Rows of pointing data:
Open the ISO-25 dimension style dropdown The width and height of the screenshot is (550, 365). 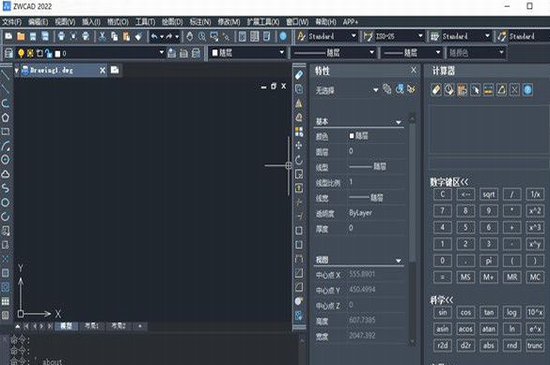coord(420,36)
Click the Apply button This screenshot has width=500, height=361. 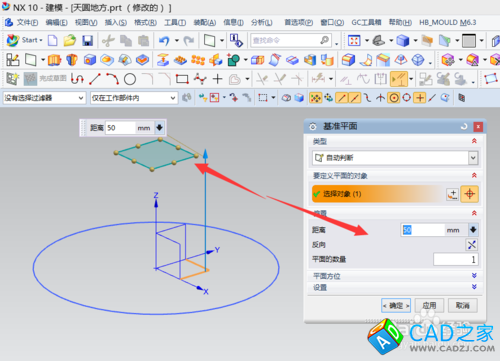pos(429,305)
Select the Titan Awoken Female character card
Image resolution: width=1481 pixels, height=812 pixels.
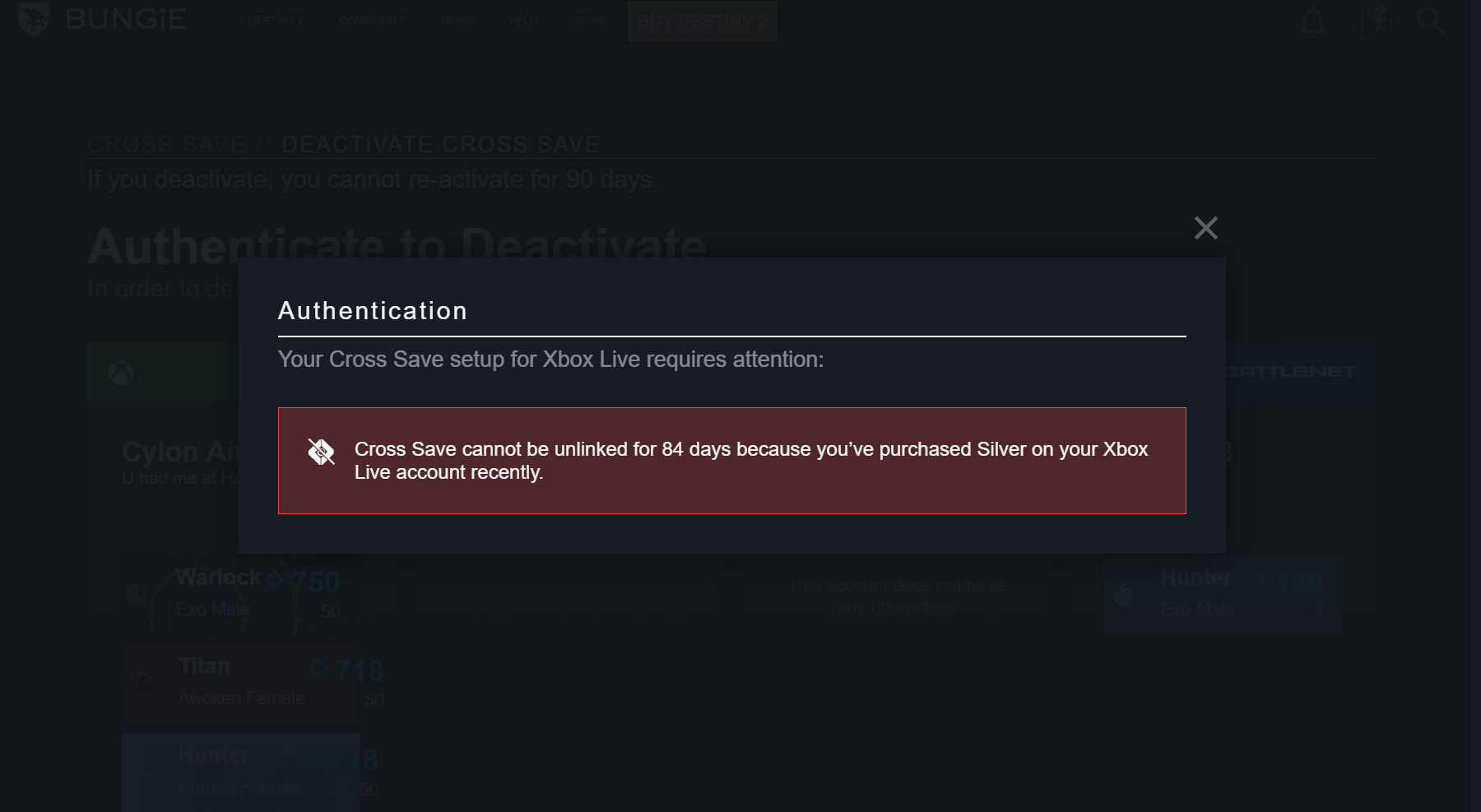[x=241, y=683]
--
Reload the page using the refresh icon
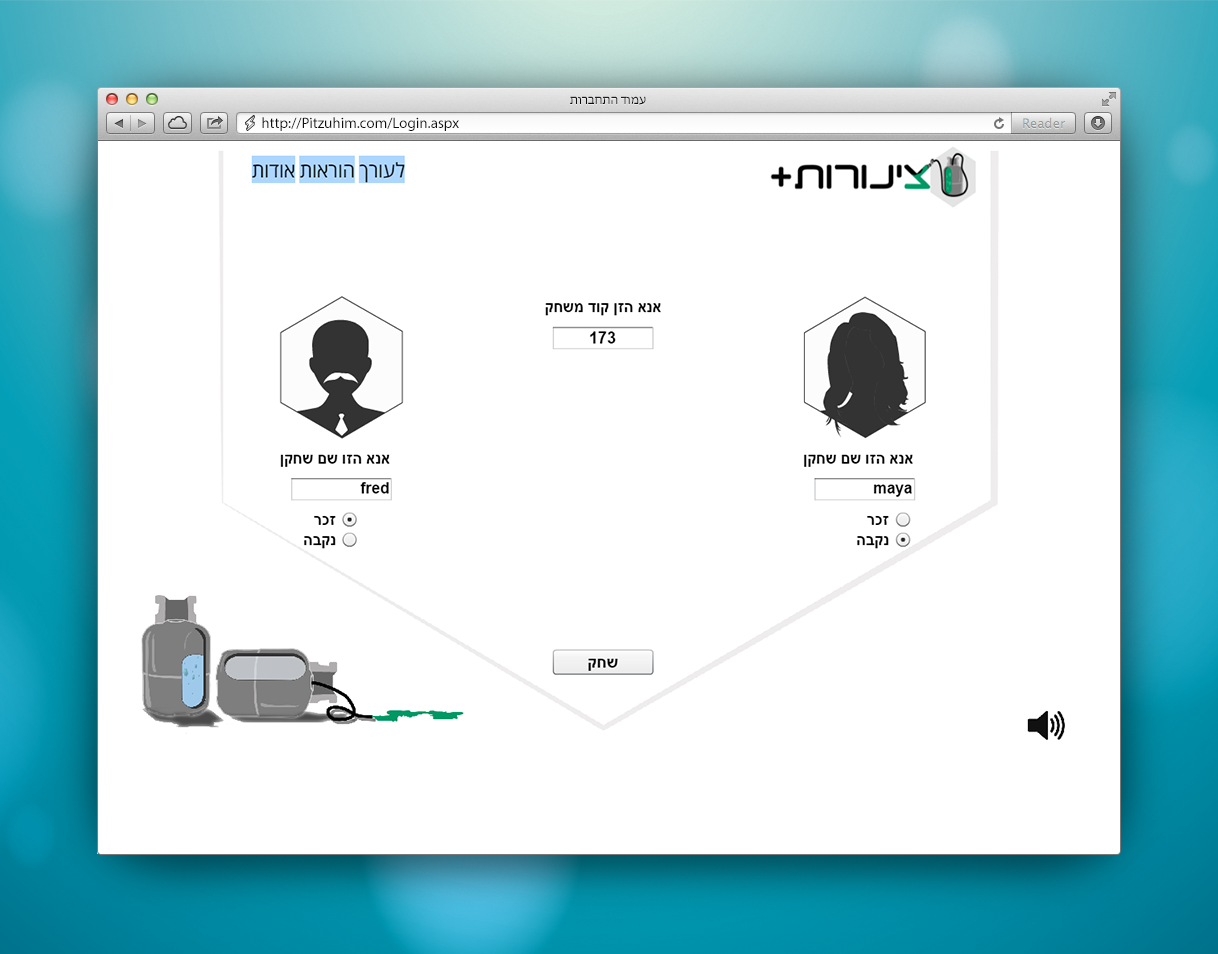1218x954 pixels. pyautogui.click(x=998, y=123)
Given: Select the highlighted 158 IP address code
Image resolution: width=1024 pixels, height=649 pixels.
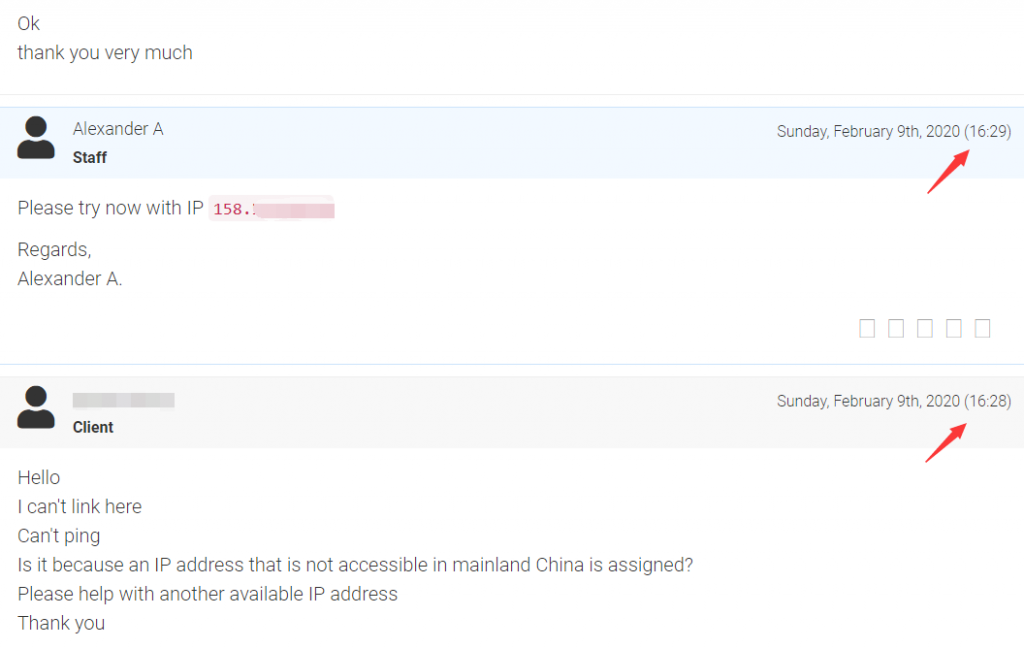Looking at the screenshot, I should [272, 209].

PROBLEM DETAILS
Copy word for word the lines from the one containing "Given: Select the" through the one containing "Looking at the", both included. Leave the pictures out.

RESPONSE TO THE EXERCISE
Given: Select the highlighted 158 IP address code
Image resolution: width=1024 pixels, height=649 pixels.
Looking at the screenshot, I should [272, 209].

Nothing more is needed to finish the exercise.